第14話 そして、来週?
「来週いいかしら?」
「あ、はい。」
私はてっきり、また鎌倉の藤堂家に伺うものと思い込んでいた。
「ここ、いいでしょ?貴一も気に入ってるし。」
「え?」
「ん?」
「貴一さん、外出されることあるんですか?」
「えぇ、たまにだけど。」
「でも…、ここはお宅から遠すぎませんか?」
「そうは言ってもね、お祝いはしたいじゃない!」
「なにかおめでたいことが?」
紫さんは意味深な笑みを浮かべて言った。
「海外へ行ってきたのはね、仕事でほんのちょっとしたトラブルがあったからなんだけど、あなたに着てもらうドレスやなんかを見始めたらニューヨークだけじゃなくて、ロンドンにもパリにもミラノにも行きたくなっちゃってね。で、予定よりも長くなっちゃったのよ。
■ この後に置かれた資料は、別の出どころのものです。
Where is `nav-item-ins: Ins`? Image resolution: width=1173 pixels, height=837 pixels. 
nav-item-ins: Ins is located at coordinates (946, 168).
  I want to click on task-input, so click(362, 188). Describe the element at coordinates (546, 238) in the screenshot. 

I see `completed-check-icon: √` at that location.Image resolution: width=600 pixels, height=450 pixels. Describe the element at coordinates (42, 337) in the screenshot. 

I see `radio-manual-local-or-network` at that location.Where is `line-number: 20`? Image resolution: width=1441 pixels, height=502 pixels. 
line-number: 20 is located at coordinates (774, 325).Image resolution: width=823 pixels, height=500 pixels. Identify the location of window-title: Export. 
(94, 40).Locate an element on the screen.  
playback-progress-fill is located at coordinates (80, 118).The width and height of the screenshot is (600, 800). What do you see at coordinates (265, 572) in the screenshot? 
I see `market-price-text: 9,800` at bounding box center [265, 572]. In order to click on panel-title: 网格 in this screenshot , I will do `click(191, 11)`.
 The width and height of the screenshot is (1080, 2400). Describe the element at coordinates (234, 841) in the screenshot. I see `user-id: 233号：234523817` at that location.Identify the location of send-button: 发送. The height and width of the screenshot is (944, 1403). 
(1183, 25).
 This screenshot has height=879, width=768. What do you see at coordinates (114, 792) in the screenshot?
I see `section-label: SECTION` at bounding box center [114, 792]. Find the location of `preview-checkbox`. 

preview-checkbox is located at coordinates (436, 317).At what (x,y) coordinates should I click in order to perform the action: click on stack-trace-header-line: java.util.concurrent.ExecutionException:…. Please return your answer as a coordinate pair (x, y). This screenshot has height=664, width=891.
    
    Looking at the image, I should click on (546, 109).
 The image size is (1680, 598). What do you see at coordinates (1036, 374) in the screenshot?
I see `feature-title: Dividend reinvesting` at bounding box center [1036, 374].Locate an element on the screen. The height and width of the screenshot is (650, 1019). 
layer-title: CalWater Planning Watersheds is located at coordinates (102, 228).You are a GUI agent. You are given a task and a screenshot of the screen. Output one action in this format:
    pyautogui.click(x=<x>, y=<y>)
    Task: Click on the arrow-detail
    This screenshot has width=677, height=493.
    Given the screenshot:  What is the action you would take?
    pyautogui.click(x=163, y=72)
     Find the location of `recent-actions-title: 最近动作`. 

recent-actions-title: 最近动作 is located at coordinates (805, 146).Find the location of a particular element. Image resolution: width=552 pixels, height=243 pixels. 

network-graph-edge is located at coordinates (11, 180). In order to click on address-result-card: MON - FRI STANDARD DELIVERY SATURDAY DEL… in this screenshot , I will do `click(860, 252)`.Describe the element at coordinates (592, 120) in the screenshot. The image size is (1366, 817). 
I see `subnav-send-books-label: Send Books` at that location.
」
「私が…ドレスを?」
「花嫁衣装はね、うちの代々のがあって、お式も決まって地元の◯△神宮なんだけれど、洋装で写真も撮りたいじゃない!」
「あの…、貴一さんはなんて?」
「楽しみにしてるわ!」
紫さんは私の両手を取って、目を見てそう言った。
藤堂家を尋ねたその日、私が帰ったあとに二人で話して、ぜひ私を迎えようと合意したんだと。母子とはいってももうたやすくなんでも合意できるわけでもないけれど、いままでで一番早く和やかに合意したんだそうだ。貴一さんは私に自分で連絡したいと言ったけれど、万が一のこともあるから衝撃を受けないようにと紫さんが説き伏せたのだと。そのことを深く深く詫びてくれた。そして、こんな母子のところだけれどぜひ藤堂家に来てほしいのだと、実は今朝の内に父にもその話をして承諾は得たのだとも言ってくれた。